Severe Material and Social Deprivation (Europe 2030) represent the percentage of the population who

cannot financially afford at least 7 out of 13 deprivation items (6 items related to the individual and 7 items

related to the household).

List of items at household level:

  1. Capacity to being confronted with payment arrears (on mortgage or rental payments, utility bills, hire purchase installments or other loan payments);
  2. Capacity to afford paying for one-week annual holiday away from home;
  3. Capacity to face unexpected expenses of 30.000 ALL;
  4. Capacity to afford a meal with meat, chicken, fish or vegetarian equivalent every second day;
  5. Ability to keep home adequately warm;
  6. Have access to a car/van for personal use;
  7. Replacing worn-out furniture.


List of items at individual level:

  1. Having internet connection;
  2. Replacing worn-out clothes by some new ones;
  3. Having two pairs of properly fitting shoes (including a pair of all-weather shoes);
  4. Spending a small amount of money each week on him/herself;
  5. Having regular leisure activities;
  6. Getting together with friends/family for a drink/meal at least once a month.

The work intensity of the household is defined as the ratio of the number of months that all household members have been working during the income reference year to the total number of months that could have theoretically worked during the same period (12 months).

A person of working age is considered to be a person of the age group 18-59 years according to the Europe 2020 and of the age group 18-64 years according to the Europe 2030 objectives, excluding persons belonging to the age group 18-24 years who are dependent and economically inactive as well as the exception of persons receiving family pension and inactive persons aged 60-64 living in households in which the main source of income is pension.

The work intensity is: very low (0 %- 20 %). low (20 % - 45 %). medium (45 % - 55 %). high (55 % -85 %) and very high (85 % - 100 %).

Very low work intensity refers to the situation of persons in the household where no one works, or works very little, meaning that working-age household members work only 20% or less of the total number of months they can work during the reference period.

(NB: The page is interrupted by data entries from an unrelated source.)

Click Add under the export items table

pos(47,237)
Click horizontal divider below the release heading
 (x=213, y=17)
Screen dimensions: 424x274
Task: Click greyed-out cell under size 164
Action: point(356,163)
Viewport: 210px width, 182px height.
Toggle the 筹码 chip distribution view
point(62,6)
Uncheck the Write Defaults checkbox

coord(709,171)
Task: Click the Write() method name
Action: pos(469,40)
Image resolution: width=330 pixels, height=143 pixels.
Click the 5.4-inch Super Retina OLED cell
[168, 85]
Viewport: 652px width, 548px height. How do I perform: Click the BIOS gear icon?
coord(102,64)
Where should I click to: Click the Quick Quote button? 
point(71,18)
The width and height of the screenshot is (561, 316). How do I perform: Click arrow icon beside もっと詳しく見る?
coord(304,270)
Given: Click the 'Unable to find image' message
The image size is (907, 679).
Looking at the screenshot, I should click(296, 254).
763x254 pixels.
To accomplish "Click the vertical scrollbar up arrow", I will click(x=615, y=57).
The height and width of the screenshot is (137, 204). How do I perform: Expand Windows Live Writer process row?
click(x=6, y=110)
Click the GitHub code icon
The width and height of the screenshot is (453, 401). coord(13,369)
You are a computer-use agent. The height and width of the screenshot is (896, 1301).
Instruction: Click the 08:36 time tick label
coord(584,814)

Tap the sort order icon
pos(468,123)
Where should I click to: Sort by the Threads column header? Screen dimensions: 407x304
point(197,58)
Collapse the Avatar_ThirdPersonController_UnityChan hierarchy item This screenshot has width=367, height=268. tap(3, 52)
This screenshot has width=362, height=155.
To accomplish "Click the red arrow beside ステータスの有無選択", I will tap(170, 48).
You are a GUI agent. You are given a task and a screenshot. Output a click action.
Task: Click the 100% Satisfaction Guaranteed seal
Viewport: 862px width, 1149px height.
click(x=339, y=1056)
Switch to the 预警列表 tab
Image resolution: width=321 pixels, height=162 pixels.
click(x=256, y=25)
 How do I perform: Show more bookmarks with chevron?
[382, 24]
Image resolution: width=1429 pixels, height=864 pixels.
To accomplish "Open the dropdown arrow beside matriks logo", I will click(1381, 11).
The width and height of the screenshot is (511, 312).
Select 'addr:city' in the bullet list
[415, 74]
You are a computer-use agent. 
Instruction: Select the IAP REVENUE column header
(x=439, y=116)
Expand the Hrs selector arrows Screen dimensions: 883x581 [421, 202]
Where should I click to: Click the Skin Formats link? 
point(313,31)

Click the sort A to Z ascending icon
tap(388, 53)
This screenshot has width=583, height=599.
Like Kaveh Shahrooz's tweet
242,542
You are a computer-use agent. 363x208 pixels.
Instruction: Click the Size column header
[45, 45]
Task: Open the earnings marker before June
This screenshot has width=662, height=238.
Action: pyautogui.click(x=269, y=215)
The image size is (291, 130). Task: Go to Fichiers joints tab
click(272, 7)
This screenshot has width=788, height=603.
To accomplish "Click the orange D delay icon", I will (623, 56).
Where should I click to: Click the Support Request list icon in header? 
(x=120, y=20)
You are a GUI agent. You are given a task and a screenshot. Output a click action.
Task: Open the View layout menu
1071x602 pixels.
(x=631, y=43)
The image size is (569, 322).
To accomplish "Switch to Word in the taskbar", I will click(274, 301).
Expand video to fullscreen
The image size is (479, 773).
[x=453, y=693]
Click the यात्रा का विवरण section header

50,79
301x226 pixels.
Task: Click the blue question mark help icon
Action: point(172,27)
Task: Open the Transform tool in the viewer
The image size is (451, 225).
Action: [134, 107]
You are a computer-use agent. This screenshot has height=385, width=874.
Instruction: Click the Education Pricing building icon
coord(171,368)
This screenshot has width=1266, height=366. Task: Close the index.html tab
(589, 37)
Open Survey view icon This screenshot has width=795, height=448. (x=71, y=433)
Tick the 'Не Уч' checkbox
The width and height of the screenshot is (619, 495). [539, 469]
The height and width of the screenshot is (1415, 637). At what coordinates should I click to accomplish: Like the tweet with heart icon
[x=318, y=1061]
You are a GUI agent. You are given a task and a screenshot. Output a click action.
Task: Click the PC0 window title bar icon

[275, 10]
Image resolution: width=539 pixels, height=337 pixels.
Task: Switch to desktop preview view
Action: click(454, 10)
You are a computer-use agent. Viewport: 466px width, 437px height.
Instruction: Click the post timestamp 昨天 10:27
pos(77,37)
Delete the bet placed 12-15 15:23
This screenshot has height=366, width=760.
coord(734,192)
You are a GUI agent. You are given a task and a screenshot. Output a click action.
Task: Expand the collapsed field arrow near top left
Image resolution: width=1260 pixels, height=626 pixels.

At Risk of Poverty or Social Exclusion refers to the individuals who are at risk of poverty or severe   materially and socially deprived or living in a household with very low work intensity.


The table below shows the differences between the At-risk-of-poverty or social exclusion rate (AROPE) defined for the Europe 2020 strategy and the Europe 2030 targets.



Europe 2030

Europe 2020

Severe material deprivation rate

The severe material and social deprivation rate (SMSD): is defined as the proportion of the population experiencing an enforced lack of at least 7 out of 13 deprivation items (6 related to the individual and 7 related to the household).

Severe material deprivation (SMD): The proportion of the population that lacks at least 4 out of 9 goods and services considered by most people to be desirable or even necessary for an adequate life.

At-risk-of-poverty rate

The percentage of people in the total population who are at risk of poverty.

The percentage of people in the total population who are at risk of poverty.

Low work intensity indicator

People from 0-64 years living in households where the adults (those aged 18-64, but excluding students aged 18-24 and people who are retired according to their self-defined current economic status as well as people in the age group 60-64 who are inactive and living in a household where the main income is pensions) worked a working time equal or less than 20% of their total combined work-time potential during the previous year.

People from 0-59 years living in households where the adults (those aged 18-59, but excluding students aged 18-24) worked a working time equal or less than 20 % of their total combined work-time potential during the previous year.